━━ SOURCE MATERIAL ━━

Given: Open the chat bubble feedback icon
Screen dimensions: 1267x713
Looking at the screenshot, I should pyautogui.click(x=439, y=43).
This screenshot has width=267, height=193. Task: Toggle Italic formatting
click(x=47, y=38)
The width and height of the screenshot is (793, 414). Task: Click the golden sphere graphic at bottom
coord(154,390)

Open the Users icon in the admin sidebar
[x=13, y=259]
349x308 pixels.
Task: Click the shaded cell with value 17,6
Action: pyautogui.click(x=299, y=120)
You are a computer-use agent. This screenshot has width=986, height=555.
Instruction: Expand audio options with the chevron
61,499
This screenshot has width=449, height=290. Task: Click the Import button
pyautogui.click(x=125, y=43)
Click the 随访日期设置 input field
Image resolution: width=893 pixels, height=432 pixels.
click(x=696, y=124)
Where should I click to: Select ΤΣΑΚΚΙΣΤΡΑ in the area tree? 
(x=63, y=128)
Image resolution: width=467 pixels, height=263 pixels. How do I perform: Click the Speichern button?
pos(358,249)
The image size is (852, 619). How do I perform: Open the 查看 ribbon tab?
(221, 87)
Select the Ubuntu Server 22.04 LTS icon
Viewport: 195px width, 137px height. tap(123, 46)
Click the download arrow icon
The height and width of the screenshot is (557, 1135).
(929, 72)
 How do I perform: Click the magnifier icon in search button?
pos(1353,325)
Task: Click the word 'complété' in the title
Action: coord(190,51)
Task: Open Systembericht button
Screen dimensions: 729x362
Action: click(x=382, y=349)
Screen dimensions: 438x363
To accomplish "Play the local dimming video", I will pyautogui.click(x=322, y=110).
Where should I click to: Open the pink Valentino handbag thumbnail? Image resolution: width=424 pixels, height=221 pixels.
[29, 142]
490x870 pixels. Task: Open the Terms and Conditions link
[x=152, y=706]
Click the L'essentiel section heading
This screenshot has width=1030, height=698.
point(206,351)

━━━

**TASK TO COMPLETE**
All the lines above must be output exactly, with none omitted.

**RESULT OF THE EXERCISE**
Given: Open the chat bubble feedback icon
Screen dimensions: 1267x713
Looking at the screenshot, I should pyautogui.click(x=439, y=43).
This screenshot has width=267, height=193. Task: Toggle Italic formatting
click(x=47, y=38)
The width and height of the screenshot is (793, 414). Task: Click the golden sphere graphic at bottom
coord(154,390)

Open the Users icon in the admin sidebar
[x=13, y=259]
349x308 pixels.
Task: Click the shaded cell with value 17,6
Action: pyautogui.click(x=299, y=120)
You are a computer-use agent. This screenshot has width=986, height=555.
Instruction: Expand audio options with the chevron
61,499
This screenshot has width=449, height=290. Task: Click the Import button
pyautogui.click(x=125, y=43)
Click the 随访日期设置 input field
Image resolution: width=893 pixels, height=432 pixels.
click(x=696, y=124)
Where should I click to: Select ΤΣΑΚΚΙΣΤΡΑ in the area tree? 
(x=63, y=128)
Image resolution: width=467 pixels, height=263 pixels. How do I perform: Click the Speichern button?
pos(358,249)
The image size is (852, 619). How do I perform: Open the 查看 ribbon tab?
(221, 87)
Select the Ubuntu Server 22.04 LTS icon
Viewport: 195px width, 137px height. tap(123, 46)
Click the download arrow icon
The height and width of the screenshot is (557, 1135).
(929, 72)
 How do I perform: Click the magnifier icon in search button?
pos(1353,325)
Task: Click the word 'complété' in the title
Action: coord(190,51)
Task: Open Systembericht button
Screen dimensions: 729x362
Action: click(x=382, y=349)
Screen dimensions: 438x363
To accomplish "Play the local dimming video", I will pyautogui.click(x=322, y=110).
Where should I click to: Open the pink Valentino handbag thumbnail? Image resolution: width=424 pixels, height=221 pixels.
[29, 142]
490x870 pixels. Task: Open the Terms and Conditions link
[x=152, y=706]
Click the L'essentiel section heading
This screenshot has width=1030, height=698.
point(206,351)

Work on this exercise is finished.